What the new Nexus devices mean for Sony Mobile

by XB on 31st October 2012

in News

Most of you will be aware that Google announced a new family of Nexus devices on Monday and with it changed the landscape for Android OEMs including Sony. The Nexus 4 smartphone and Nexus 10 tablet are priced so aggressively with cutting edge specs that it will make it very difficult for other Android manufacturers to compete in our view.

However, one of the most attractive features of the new Nexus devices addresses one of the biggest gripes we hear about on this blog, the Android update schedule. The Nexus 4 and Nexus 10 will both launch with Android 4.2 Jelly Bean and then will see vanilla Android updates as and when they are released.

As a quick reminder on the specs, the Nexus 4 has a 4.7-inch (1280 x 768) display, quad-core Snapdragon S4 Pro chipset, 8MP camera, 2GB RAM, 2100mAh battery, NFC, HDMI and wireless charging. It will come with 8GB or 16GB internal storage and no memory card slot. However, you get all of the above for just £239 and £279 respectively. That pricing is frankly astonishing.

**Raw data**:
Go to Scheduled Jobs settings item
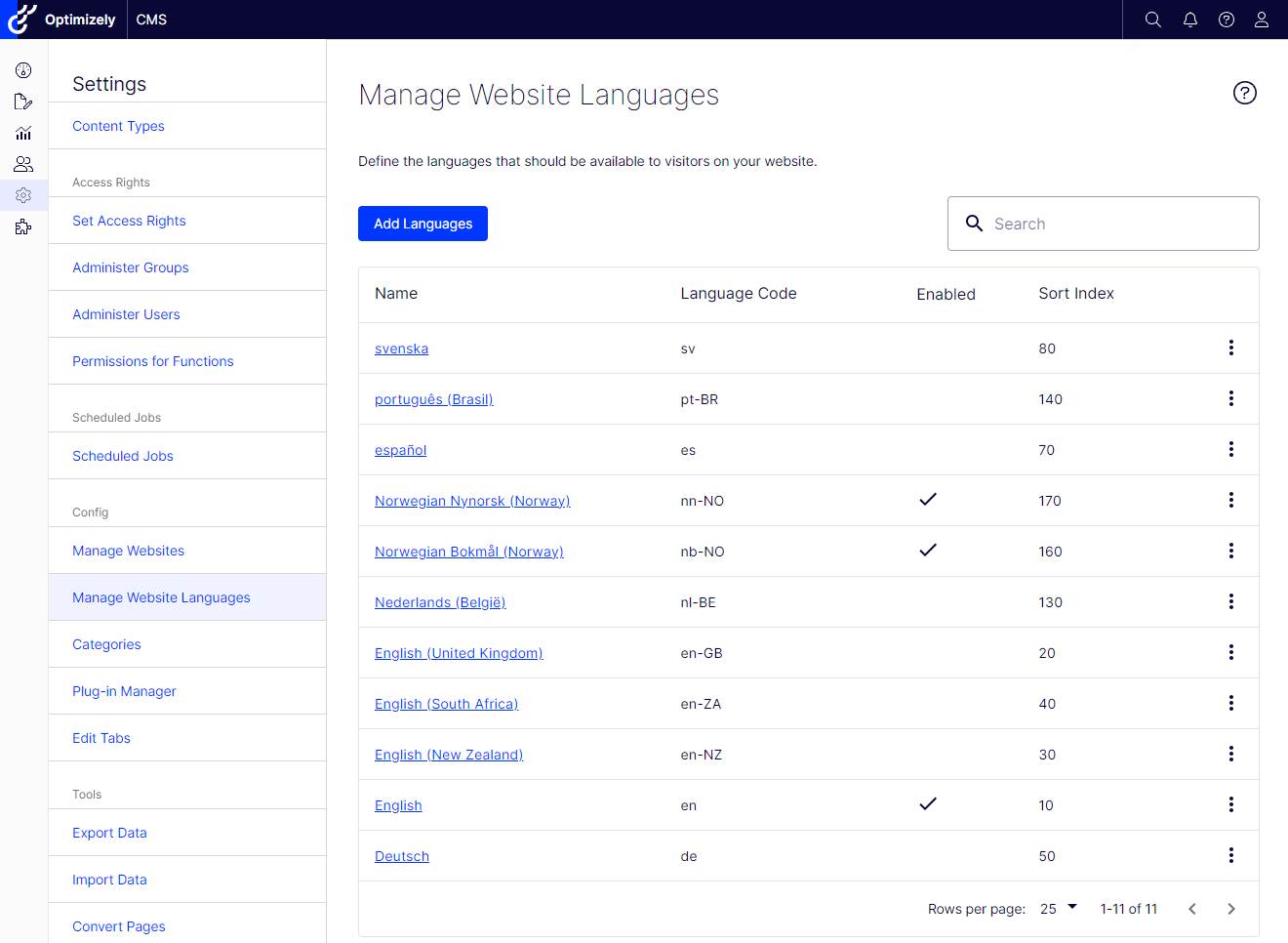 tap(123, 456)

**Required task 1**:
Answer these questions from the Nexus article:
(a) On which day did Google announce the new Nexus devices?
(b) Which version of Android will the Nexus 4 and Nexus 10 launch with?
(c) What is the battery capacity of the Nexus 4?
**Required task 2**: Write the next few paragraphs of the Nexus article, continuing after its final sentence.

**Exercise answer 1**:
(a) Monday
(b) Android 4.2 Jelly Bean
(c) 2100mAh

**Exercise answer 2**:
Case in point, let’s take the Amazon UK price points of new Sony Xperia devices such as the Xperia T. It is currently on pre-order for £394.99. Now considering that price premium, why would Average Joe consider buying the Xperia T? Yes you get a better camera, design and memory card support, but is that really worth over £150 to the basic consumer? Especially when you consider what advantages the Nexus 4 offers over the Xperia T including quad-core chipset and software support.

Sony will have to look at pricing just to remain competitive, but with margins as paper-thin as they already are, can the company afford to bring its prices down further? If not, it will have to try even harder to differentiate its offering from other OEMs through design, hardware (Cybershot?) and software UI. Sony will announce its Q2 FY13 results tomorrow morning so we’ll get a sense of how much progress the company has made on the mobile front.

So over to you, how dire do you think the situation is for Android OEMs such as Sony? Does the Nexus pricing set a new precedent for flagship smartphone pricing? Has it convinced you to buy a Nexus over any other OEM and if so how big a part does the Android updates play in your decision? We’d love to hear your views in the comments below.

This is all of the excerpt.